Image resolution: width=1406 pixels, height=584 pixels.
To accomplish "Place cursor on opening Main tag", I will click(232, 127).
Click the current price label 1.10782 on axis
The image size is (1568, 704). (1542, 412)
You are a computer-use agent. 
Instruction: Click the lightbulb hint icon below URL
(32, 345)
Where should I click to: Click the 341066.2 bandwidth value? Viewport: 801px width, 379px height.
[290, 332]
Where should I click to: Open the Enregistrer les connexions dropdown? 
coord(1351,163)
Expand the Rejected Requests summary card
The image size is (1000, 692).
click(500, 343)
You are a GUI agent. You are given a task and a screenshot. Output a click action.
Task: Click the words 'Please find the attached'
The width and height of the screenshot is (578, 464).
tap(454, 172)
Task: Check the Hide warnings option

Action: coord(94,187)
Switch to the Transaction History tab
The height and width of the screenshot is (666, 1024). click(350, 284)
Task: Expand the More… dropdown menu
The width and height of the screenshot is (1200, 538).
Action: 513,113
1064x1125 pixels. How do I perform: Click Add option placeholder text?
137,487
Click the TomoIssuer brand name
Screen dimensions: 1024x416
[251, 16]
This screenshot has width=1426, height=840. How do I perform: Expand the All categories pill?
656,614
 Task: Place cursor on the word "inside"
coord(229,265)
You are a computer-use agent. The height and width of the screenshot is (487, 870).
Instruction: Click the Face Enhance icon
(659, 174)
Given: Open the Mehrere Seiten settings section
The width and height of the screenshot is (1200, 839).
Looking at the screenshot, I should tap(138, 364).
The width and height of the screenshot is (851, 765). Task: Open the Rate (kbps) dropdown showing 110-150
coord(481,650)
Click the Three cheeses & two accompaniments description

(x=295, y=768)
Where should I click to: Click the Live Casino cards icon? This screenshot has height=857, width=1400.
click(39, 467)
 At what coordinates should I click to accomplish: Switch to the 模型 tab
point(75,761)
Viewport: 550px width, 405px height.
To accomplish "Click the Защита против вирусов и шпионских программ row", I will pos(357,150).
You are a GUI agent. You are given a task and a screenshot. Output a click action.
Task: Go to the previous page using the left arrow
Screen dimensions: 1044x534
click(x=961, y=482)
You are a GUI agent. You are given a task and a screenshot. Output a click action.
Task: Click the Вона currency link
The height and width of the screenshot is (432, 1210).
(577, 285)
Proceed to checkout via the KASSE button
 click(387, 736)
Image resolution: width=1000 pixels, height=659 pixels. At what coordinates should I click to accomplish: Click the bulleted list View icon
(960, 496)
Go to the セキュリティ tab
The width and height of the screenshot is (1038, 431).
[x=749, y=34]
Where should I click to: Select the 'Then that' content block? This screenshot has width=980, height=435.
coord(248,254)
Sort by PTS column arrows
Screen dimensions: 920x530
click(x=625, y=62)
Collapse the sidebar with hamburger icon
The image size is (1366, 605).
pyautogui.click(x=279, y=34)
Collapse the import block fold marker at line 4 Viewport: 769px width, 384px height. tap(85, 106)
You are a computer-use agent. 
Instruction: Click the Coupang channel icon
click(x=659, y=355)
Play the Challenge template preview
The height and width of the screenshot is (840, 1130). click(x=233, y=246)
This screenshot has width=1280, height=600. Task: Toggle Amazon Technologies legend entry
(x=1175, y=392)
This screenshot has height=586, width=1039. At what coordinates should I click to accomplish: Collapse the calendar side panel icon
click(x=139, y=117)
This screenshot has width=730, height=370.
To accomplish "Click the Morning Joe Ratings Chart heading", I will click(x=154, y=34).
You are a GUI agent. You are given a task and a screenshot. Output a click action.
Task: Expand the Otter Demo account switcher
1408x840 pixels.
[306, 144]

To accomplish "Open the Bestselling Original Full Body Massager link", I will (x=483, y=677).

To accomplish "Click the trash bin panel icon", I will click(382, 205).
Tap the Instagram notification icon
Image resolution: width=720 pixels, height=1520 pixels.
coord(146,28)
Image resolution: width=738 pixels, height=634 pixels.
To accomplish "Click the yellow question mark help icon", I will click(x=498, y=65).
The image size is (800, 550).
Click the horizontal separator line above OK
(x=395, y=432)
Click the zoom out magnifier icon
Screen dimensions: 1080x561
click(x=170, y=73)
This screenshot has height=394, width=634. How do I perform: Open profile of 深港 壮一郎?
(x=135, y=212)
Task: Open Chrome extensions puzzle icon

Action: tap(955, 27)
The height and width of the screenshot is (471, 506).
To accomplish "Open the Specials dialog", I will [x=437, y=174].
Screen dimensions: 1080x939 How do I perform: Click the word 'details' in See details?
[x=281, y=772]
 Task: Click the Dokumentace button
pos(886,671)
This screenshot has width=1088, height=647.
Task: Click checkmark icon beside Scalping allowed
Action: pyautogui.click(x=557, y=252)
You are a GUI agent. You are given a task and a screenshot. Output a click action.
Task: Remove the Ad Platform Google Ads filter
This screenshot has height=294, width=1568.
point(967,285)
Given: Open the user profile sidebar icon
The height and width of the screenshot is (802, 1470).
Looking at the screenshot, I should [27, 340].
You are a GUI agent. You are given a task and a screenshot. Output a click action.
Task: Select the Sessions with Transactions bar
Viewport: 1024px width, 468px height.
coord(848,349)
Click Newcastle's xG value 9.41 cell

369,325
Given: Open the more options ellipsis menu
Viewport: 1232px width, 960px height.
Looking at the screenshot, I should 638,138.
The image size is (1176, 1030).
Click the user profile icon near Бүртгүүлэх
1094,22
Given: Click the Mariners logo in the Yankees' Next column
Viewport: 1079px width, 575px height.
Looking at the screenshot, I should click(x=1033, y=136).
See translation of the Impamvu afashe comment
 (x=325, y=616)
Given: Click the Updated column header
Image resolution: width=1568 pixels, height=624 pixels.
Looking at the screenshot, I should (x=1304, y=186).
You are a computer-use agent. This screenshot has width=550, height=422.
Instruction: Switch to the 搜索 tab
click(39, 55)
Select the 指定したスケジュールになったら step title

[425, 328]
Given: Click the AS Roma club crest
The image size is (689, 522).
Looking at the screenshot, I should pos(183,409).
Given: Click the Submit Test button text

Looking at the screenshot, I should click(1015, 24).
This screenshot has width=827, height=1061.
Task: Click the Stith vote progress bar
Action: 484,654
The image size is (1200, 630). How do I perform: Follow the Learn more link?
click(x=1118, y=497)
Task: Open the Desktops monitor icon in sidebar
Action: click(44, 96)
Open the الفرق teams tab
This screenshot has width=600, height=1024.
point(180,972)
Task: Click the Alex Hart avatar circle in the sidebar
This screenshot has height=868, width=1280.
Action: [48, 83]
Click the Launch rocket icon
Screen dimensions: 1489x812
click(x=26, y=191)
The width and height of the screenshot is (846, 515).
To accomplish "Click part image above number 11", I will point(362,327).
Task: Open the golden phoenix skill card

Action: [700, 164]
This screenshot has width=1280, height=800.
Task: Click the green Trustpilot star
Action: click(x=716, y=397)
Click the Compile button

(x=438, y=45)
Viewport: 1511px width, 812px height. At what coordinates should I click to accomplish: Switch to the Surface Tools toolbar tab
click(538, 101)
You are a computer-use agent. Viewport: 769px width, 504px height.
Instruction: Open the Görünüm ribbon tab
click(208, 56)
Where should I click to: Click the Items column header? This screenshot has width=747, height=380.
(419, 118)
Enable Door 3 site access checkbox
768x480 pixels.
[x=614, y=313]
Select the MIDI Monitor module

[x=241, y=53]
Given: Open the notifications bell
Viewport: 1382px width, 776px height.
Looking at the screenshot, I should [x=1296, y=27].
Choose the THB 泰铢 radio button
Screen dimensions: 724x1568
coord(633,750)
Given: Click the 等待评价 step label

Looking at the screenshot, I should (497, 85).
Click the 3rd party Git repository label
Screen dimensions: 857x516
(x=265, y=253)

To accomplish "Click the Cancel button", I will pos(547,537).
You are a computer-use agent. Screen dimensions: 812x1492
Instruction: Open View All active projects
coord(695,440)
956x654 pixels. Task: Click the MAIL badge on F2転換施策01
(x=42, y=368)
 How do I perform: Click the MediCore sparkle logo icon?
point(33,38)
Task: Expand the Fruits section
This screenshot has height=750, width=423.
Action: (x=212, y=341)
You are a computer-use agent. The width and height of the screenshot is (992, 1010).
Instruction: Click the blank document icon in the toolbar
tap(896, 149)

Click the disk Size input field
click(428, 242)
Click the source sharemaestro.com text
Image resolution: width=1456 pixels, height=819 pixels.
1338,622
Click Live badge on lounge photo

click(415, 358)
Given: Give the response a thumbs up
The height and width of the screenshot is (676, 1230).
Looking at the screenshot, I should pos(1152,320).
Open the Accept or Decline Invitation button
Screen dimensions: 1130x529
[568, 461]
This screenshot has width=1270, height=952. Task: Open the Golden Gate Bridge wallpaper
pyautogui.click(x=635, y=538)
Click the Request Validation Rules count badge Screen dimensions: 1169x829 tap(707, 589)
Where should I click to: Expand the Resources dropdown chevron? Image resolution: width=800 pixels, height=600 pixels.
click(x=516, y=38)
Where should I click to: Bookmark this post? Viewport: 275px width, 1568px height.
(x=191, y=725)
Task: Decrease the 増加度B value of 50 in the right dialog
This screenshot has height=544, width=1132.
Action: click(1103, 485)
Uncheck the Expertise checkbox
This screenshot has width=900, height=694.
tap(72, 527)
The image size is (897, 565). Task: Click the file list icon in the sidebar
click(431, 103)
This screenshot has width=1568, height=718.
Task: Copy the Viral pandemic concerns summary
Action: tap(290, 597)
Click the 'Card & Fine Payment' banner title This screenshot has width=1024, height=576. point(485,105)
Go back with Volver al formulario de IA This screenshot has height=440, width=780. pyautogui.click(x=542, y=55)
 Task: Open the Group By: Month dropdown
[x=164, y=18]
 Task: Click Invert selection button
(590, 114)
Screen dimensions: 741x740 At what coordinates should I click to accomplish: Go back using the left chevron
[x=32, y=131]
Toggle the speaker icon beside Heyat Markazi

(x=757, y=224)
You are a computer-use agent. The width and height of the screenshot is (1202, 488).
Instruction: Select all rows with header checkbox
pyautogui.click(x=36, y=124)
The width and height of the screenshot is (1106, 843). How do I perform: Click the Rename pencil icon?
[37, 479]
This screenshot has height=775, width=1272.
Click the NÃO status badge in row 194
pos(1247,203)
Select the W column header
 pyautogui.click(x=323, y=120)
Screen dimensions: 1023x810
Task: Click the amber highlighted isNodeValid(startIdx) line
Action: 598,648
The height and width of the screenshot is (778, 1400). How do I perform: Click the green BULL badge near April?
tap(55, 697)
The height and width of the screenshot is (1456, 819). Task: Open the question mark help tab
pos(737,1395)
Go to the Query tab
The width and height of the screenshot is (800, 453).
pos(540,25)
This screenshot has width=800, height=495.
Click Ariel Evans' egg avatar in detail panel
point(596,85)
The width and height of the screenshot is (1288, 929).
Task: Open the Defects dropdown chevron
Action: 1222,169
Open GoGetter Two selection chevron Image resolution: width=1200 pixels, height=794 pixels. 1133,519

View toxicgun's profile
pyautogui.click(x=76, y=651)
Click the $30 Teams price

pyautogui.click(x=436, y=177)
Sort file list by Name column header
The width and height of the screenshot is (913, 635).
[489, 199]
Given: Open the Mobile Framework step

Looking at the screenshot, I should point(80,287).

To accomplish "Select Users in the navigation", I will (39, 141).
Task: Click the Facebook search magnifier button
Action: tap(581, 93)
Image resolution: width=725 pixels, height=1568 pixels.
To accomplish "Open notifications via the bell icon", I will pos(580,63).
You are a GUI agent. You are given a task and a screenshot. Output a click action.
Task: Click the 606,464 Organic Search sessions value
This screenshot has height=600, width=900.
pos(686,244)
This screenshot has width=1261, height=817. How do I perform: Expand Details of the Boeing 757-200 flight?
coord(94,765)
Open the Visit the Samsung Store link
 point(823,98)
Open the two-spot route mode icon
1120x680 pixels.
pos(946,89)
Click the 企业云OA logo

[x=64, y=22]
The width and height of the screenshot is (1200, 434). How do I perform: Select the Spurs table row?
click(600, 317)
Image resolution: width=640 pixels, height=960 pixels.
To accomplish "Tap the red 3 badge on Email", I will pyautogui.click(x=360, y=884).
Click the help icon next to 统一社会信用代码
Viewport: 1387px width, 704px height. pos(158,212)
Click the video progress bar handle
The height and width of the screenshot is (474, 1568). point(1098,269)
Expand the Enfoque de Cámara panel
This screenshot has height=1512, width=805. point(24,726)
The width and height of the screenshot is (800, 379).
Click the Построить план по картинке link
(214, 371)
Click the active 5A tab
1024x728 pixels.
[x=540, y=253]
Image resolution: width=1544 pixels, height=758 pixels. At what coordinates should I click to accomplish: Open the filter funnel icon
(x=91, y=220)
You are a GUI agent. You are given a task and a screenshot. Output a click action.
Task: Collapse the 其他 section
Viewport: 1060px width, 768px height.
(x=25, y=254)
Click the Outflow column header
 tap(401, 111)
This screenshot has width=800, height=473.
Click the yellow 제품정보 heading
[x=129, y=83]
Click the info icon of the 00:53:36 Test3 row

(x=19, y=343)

**********

▸ Task to carry out
Lines with "notifications": copy every one of them from the listing above.

▸ Solution to the exercise
Given: Open the notifications bell
To accomplish "Open notifications via the bell icon", I will pos(580,63).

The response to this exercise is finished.